Abbiamo anche noi, mentre leggevamo il libro, costruito quella che abbiamo chiamato “la città delle promesse”. Una notte Neftalì si sveglia: c’è concitazione nel villaggio, hanno bruciato la sede del giornale di zio Orlando, che dalle pagine del suo quotidiano difendeva la tribù dei Mapuche, volendo preservarne diritti e vita. Neftalì aveva appena cominciato (non senza contrasti con il padre) a collaborare alla rivista, e quando accorre sul luogo dell’incendio incontra nello zio un uomo non sconfitto, un uomo che ha perso tutto, a cui rimane in mano solo una piccola cassettina tipografica, ma nei cui occhi brillano ancora la speranza e il desiderio di seguire il suo ideale. Quella notte, Neftalì vede prendere forma delle parole le cui lettere si ammucchiano le une sulle altre e diventano maestose, “racchiudendolo in una città piena di promesse”: parole come “generosità”, “pace”, “giustizia”, “amore”, benché erose dalla “paura”, hanno formato delle torri che Neftalì (che di lì a poco sarebbe diventato Pablo Neruda) non riuscirà più a togliersi di dosso e inseguirà per tutta la vita. Che belle, le parole che anche i miei alunni hanno affiancato a quelle di Neftalì: “coraggio”, “compagnia”, “unità”, “fiducia”, sono alcuni dei termini con cui anche loro hanno aperto il loro animo mostrandomi un poco quello che hanno nel cuore, per il loro presente e per il loro futuro.
Ci ha accompagnato per un pezzo di strada, Neftalì. Ho chiesto anche ai miei alunni di scrivergli delle lettere per confidargli cosa avrebbero voluto fare da grandi, in virtù della lotta che si compie nell’animo del giovane ragazzo cileno rispetto al suo sogno e alla sua vocazione di poeta. Abbiamo letto delle sue poesie, che ci hanno portato a scoprire i particolari e le virtù del quotidiano.

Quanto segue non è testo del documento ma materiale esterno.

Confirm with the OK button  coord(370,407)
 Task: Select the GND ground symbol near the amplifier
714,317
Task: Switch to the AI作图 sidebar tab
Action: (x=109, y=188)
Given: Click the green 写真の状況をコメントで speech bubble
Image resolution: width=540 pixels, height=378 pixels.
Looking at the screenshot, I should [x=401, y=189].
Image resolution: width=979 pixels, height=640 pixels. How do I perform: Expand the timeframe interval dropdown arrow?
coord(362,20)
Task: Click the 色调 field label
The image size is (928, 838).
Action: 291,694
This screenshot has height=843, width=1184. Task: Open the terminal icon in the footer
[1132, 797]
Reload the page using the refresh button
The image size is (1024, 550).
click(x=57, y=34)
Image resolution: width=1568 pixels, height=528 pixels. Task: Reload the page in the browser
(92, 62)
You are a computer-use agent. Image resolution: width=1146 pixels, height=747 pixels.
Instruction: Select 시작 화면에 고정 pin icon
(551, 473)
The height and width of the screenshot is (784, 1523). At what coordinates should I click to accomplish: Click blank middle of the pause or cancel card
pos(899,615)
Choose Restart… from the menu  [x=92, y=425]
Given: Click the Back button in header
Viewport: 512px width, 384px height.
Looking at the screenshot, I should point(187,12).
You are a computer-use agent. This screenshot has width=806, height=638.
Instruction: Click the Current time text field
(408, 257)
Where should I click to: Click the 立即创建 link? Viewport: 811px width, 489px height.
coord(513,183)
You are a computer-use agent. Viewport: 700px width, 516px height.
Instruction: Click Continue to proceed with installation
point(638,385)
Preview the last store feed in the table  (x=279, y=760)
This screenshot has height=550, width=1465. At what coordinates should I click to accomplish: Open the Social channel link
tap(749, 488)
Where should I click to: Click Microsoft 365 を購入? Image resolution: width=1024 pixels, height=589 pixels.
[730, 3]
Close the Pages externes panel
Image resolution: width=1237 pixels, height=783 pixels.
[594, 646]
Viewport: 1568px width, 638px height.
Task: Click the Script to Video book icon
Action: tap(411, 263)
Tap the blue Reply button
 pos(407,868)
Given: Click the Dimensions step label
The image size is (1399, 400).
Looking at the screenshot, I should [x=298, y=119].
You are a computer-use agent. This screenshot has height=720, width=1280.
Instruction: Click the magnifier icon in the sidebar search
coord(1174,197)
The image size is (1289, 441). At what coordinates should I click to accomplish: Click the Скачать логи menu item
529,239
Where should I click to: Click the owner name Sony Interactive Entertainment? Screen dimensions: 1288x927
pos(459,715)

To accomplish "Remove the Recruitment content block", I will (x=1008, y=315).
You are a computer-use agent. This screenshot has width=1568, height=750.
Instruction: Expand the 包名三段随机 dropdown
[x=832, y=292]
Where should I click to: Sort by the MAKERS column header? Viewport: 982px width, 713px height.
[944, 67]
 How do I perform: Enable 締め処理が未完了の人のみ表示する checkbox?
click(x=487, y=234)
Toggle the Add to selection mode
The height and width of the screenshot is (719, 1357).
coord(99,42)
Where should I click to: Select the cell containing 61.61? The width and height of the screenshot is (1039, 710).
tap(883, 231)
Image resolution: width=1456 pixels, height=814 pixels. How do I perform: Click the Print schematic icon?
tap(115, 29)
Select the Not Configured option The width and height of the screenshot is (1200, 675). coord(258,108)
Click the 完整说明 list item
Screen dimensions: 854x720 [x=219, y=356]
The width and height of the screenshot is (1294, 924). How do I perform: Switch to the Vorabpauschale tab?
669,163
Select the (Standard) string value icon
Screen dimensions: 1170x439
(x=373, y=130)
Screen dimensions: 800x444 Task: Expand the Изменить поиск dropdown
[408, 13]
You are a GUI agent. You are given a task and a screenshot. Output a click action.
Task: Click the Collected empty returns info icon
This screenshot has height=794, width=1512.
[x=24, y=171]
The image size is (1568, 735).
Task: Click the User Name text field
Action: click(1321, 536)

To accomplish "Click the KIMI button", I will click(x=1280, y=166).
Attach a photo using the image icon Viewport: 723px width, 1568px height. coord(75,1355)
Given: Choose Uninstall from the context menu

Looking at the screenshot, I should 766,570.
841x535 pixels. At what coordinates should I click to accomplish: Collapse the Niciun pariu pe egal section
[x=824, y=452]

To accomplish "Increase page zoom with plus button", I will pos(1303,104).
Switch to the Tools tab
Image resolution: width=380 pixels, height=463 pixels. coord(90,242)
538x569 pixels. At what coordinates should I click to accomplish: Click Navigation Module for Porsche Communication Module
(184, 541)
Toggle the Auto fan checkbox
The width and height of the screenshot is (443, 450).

Ci ha accompagnato per un pezzo di strada, e come accade per ogni significativo compagno di cammino, ciò che ci ha dato e ci ha permesso di scoprire già in questo primo periodo di scuola rimarrà a sostegno dei passi presenti e futuri della vita, dentro (ma anche oltre) il lavoro di poesia che affronterò quest’anno con i miei studenti.